#RecipeUpTop (details below):
For the pasta
- Six eggs (300g);
- 450g AP flour;
- 10g salt;
For the filling:
- 2 cups ricotta;
- Seasoning (per preference, to taste);
Method: Combine the eggs, flour, and salt, and knead into a firm dough. Allow to rest for thirty (30) minutes, then process through pasta rollers to desired thickness. Cut rounds, season ricotta, and for tortellini. Cook in boiling water for two (2) minutes, then sauce and serve immediately.
Some (a lot) of things in life are a real pain in the ass. Our philosophy here on 10Chickens Mountain is to suck it up and make the most of our effort, which usually means making big batches of the finicky stuff all at once.
And so, on a breezy Sunday, we manufacture tortellini for the freezer. The reality is making a hundred of these is only slightly more work than a dozen, so when we decide it’s “go-time” we tend to go big. The good news is they freeze forever, and can be dished out a few at a time for quick mid-week meals. They also can be fried up for a really decadent football snack. The point is, pour a drink, play some music, and spend the time to stock your freezer with some really awesome grub.
Also, before we get started, fair warning that this post will cause palpitations in authentic Nonas the world over. I am not Italian, and every time we make these, I can feel the weight of a thousand sighs upon my back. While I am sorry, I stand by these tortellini as being delicious, easy, and (most importantly) achievable. Anyway, onward.
Step one: the dough. We’ve covered pasta dough before in our sweet potato ravioli post, but here’s a quick refresher.
The magic ratio of pasta is 3:2 flour to eggs. The practical effect of this is that I weigh my eggs, then multiply by 1.5 to find the rough measure of flour I’ll need:
I’m using six eggs here which makes a TON of pasta dough, but as you’ll see, we’ll need it. Large eggs usually weigh about fifty (50) grams, and these are no exception. From here, add the salt, beat the eggs, and add the flour
I like to use a fork at the front end to incorporate the eggs into the flour. It just seems to make less of a mess. Shortly, you’ll have a shaggy dough:
At this point, flour your counter top, turn the dough out, and get in there with your hands. You’ll feel it come together and stiffen into a uniform ball like sorcery:
This needs to rest. I usually just turn the mixing bowl over on top of it, but you can use a tea towel if you want. It needs to sit for thirty (30) minutes.
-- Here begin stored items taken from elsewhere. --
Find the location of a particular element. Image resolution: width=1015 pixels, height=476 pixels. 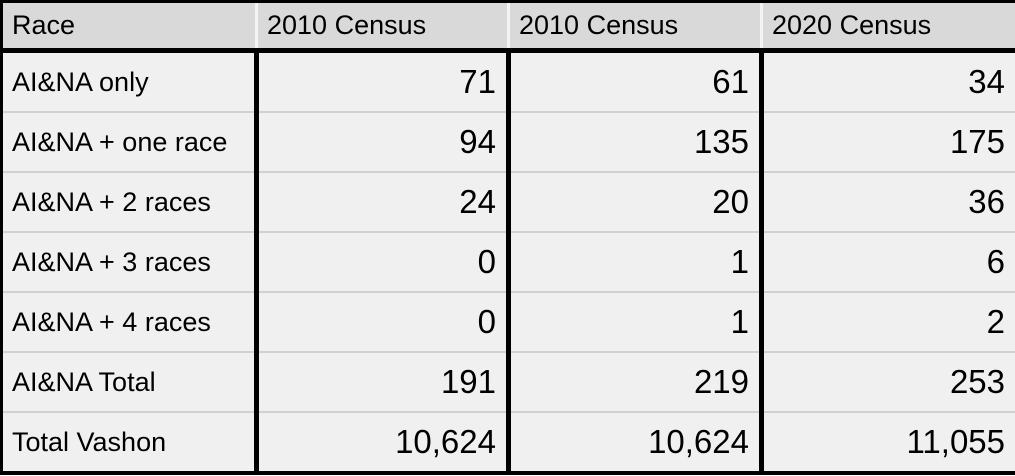

table-row: AI&NA Total 191 219 253 is located at coordinates (508, 382).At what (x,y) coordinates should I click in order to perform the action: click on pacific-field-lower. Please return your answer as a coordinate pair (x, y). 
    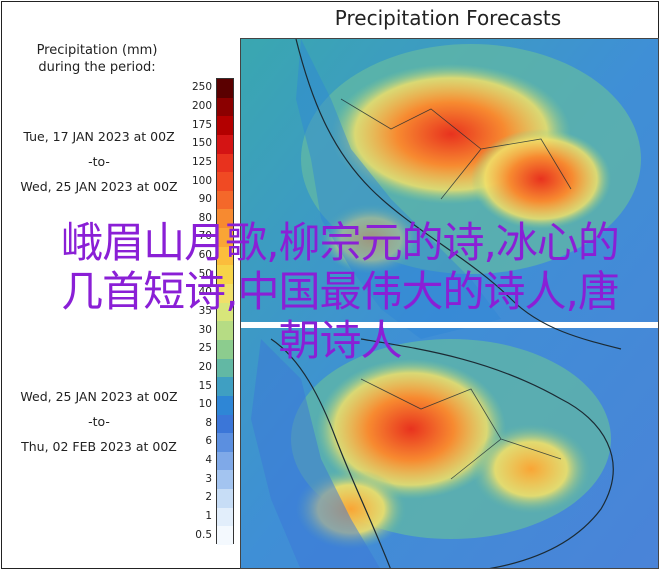
    Looking at the image, I should click on (316, 454).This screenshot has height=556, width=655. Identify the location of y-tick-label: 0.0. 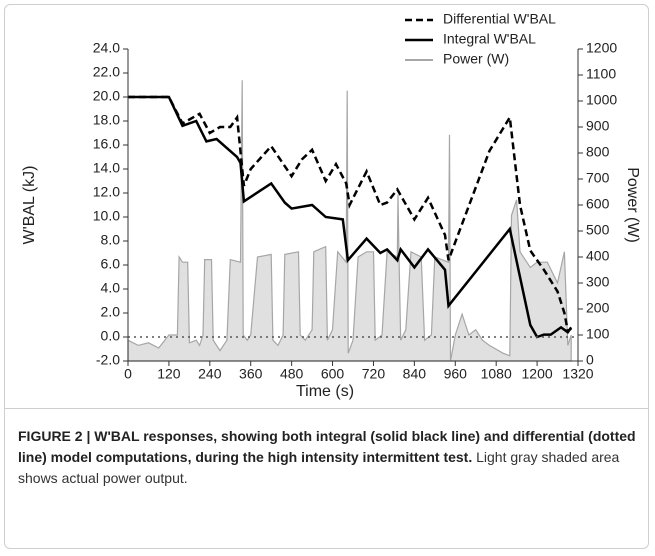
(111, 336).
Step two: making the rounds. This is where I’m going to get a lot of hate from traditionalists, but it makes things easy. After running your dough through your pasta rollers (I like a #6 thickness), I cheat and use a pastry cutter to produce uniform rounds:
I like this method because the rounds are uniform and don’t take any additional rolling (which traditional methods may require). It’s quick and dirty, but look, I’m no professional when it comes to shaping these things and I need all the help I can get. Speaking of:
Step three: fill and shape. Today, we’re going with a classic ricotta filling, but really you can do whatever you want. To get the ricotta ready, add some olive oil, salt, and whatever other seasonings you’d like. We’re using garlic powder, onion powder, and oregano. Keep tasting it until you get it just right:
From here, dollop a small amount onto the center of your round (you can use a spoon, or go berserk and use a piping bag to really speed things up):
Then fold it over like a dumpling:
Then wrap the corners around your pinky finger and press to seal them together:
That’s it. Now, do it all afternoon while you drink some wine.
So, why do we call these “ugly”? Well, because they’re going to be all kinds of different and you will laugh at yourself.
Here’s the thing: they’re all delicious, and once they cook, they’ll swell up and hide some of the incongruities, if you’re really worried about that sort of thing. For us, it’s more about the fun of the process and the convenience of a stocked freezer.
Speaking of, the freezing process has a bit of a trick. You need to freeze them well-spaced on a cookie sheet first, then you can store them all together in an air-tight container. If you skip this step, you’ll end up with an un-cookable clump of tortellini that will all freeze to each other.
HOWEVER, if you’re cooking a few for dinner (like we are), go ahead and heat plenty of salted water to boiling. Fully-frozen, these will take about four (4) minutes to cook. Fresh, it’s closer to two (2). Let them boil and roll free in the water, then evacuate with a spider or slotted spoon to your sauce.
What? You didn’t make a sauce? Well, these are great with a little browned butter and sage. Or maybe some classic pesto. Tonight, we’re grabbing some of our standard “sauce of your own” from the freezer and heating it up with a little butter, a little cream, and some fresh parm for a scratch-made pink sauce:
And there you have it. A little wine, a little work, some good conversation, and a freezer full of quick-cooking, absurdly cheap, scratch-made flavor bombs. Schedule in a Sunday appointment for some ugly cooking.